Carl vs. Brad feud hurts other teams

What we saw happen Saturday night in the Nationwide Series race was pretty bizarre.
Now I have a lot of opinions and viewpoints on all of it. So after Saturday night do I think this thing between Carl Edwards and Brad Keselowski is over? Absolutely not.
I actually thought it was over after what happened in the Sprint Cup race at Atlanta Motor Speedway, when Edwards spun Keselowski‘s car. For the most part, it really had gone away. Obviously, as Edwards spun out Keselowski on the final lap in the Nationwide race, it has cropped up again.
If you rob a bank of $100 or you rob a bank of $100,000, sure it’s a significant difference, but you still committed a crime. Do both these boys have a long history of things like this? Again, absolutely, and not just with each other. There’s a very long list of people Carl has had run-ins with, including a teammate a few years ago. Brad also has a long list.
Do I think this is what NASCAR had in mind when they said, “Have at it, boys?” Absolutely not. Now, do I think NASCAR will do something about it? I don’t. I don’t think it will and I don’t think it should. I still believe this is something that drivers have to monitor and govern themselves.
Now, here is the thing I shake my fist at. Both these guys are Cup drivers running the full Nationwide season. These two look like they are going to battle for the championship. But these guys are playing grab-ass with each other on the white-flag lap and one gets wrecked out.
The bigger victims are those full-time Nationwide drivers, some who are trying to make a name for themselves and get a good finish. A lot of innocent people and their equipment got torn up and that’s what I don’t like.
This is once again what I don’t like about retaliation with race cars. You hear me preach it all the time. I also still have a bigger problem with what Carl did at Atlanta than what he did Saturday night. Atlanta was premeditated. He was wrecked, but had his team fix the car enough to get him back on the track specifically to wreck out Brad.
Does wrecking a guy out of race really penalize the driver? Not really. It’s the guys back in the shop that now have to shoulder the burden of either fixing or building a new car because you just wrecked. Look at poor Shelby Howard. That bunch is operating on a shoe-string budget. Now they have a wrecked race car through no fault of their own because these two Cup guys can’t settle their differences off the race track. That’s the part of this whole deal that is so disappointing.
At some point this has to come to a head. Is this good for the sport? It’s already beyond that. A little rivalry, a little feud, a little getting back at each other is definitely good for the sport. What these guys are doing now is not good for it. Is Brad a saint in this whole deal? Absolutely not, but Carl just stepped too far across the line again.

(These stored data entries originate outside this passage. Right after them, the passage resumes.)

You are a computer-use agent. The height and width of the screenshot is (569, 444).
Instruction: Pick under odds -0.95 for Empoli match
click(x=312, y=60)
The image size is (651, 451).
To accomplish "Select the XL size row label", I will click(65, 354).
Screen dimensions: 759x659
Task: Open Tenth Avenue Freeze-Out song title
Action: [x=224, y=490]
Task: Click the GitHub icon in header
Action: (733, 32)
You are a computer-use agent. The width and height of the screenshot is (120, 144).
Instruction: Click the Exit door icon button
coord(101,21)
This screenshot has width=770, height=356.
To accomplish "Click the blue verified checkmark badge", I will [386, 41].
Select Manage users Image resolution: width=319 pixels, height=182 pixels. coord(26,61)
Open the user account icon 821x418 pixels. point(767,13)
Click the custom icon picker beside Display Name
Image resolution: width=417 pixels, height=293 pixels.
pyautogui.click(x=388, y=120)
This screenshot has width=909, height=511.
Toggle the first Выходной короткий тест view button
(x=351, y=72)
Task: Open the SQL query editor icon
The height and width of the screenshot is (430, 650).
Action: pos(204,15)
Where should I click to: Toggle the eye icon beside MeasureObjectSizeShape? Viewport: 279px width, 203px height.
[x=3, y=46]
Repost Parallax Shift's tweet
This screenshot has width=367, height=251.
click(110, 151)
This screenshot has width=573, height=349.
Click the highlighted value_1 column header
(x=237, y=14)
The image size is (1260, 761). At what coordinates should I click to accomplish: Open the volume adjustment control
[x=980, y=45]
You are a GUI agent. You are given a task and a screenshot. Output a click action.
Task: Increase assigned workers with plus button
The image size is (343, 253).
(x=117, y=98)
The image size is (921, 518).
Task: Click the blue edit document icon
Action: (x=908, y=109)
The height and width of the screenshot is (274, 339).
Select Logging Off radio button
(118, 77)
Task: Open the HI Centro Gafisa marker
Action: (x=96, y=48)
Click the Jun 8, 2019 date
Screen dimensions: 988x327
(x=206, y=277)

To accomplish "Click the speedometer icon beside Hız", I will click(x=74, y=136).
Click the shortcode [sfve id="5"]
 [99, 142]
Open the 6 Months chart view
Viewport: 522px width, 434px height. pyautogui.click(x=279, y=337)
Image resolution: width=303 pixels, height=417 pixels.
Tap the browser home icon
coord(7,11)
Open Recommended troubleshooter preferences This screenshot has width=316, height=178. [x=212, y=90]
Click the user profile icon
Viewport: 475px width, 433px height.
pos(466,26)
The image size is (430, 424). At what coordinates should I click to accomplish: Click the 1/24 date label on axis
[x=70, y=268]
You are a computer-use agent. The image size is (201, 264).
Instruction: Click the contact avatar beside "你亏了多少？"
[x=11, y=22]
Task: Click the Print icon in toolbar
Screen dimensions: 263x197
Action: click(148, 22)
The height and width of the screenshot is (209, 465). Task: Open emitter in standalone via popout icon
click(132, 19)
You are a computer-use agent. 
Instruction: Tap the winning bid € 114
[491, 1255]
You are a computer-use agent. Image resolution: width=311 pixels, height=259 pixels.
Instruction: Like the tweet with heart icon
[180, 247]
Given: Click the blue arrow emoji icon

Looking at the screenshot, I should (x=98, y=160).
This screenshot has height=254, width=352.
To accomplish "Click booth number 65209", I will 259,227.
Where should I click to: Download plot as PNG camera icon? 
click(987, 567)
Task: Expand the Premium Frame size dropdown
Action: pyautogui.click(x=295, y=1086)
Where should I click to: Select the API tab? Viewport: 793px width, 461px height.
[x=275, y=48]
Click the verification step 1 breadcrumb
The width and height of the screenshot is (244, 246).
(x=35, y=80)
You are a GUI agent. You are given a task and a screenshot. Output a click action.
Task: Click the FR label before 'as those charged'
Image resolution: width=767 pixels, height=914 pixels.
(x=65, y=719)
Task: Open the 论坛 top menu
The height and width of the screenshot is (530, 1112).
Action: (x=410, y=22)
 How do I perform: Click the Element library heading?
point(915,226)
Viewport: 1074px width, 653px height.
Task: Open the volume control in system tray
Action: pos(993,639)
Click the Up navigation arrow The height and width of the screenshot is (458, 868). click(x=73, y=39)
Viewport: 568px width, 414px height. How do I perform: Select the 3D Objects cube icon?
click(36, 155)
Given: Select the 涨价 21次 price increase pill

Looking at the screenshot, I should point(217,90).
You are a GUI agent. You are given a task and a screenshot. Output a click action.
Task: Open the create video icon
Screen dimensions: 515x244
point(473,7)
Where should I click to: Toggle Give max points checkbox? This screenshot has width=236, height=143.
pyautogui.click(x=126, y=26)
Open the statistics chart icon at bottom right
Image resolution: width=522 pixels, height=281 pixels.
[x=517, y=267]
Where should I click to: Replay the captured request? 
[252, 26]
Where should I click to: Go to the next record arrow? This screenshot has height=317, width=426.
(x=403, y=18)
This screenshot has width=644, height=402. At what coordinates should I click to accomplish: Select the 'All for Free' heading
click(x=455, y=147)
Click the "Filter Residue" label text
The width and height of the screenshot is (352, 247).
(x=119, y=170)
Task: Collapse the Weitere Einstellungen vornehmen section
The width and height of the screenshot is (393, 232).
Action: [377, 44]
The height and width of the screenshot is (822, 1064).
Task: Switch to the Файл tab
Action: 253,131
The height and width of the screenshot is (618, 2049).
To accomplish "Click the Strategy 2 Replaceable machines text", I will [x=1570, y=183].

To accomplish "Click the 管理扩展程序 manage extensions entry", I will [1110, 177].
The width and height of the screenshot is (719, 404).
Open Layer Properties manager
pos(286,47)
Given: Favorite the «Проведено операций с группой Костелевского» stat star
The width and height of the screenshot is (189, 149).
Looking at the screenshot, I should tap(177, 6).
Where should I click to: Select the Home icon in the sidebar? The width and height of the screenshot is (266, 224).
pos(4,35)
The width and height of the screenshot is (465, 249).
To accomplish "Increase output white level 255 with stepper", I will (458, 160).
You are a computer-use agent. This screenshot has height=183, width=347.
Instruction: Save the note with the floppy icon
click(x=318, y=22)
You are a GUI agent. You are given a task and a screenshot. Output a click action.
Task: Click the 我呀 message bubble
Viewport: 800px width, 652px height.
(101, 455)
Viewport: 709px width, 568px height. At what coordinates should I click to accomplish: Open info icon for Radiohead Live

There are two people, and only two people, who can fix this. Those guys are team owners Roger Penske (Keselowski) and Jack Roush (Edwards). They need to sit these drivers down and tell them enough is enough. Somewhere we have stepped across the line of what is good for the sport. Listening to the race fans, a lot of them feel the same way. It was cool at first because of the rivalry, but now we are beyond that.
Now let’s be realistic. Dale Earnhardt did this for years. The difference back then was we didn’t have all the coverage and social media like today, so nobody thought twice about it. I watched him wreck Terry Labonte so many times at Bristol that you can’t even count them all.
Ask Darrell Waltrip. Dale wrecked him and a host of others, including himself, on the last lap at Richmond trying to get back at Darrell. Out of nowhere, Kyle Petty ends up winning that race. DW will tell you that it was one of the hardest hits he ever took. For that matter, one other bad hit he took was in the all-star race when Dale wrecked them both.
My point is this is not something new, but now it’s starting to involve a lot of innocent people and that’s what I don’t like about it. Like I keep saying, if you want to park that race car, get out and flail the living hell out of each other, I will cheer and applaud. Just keep the race cars out of it.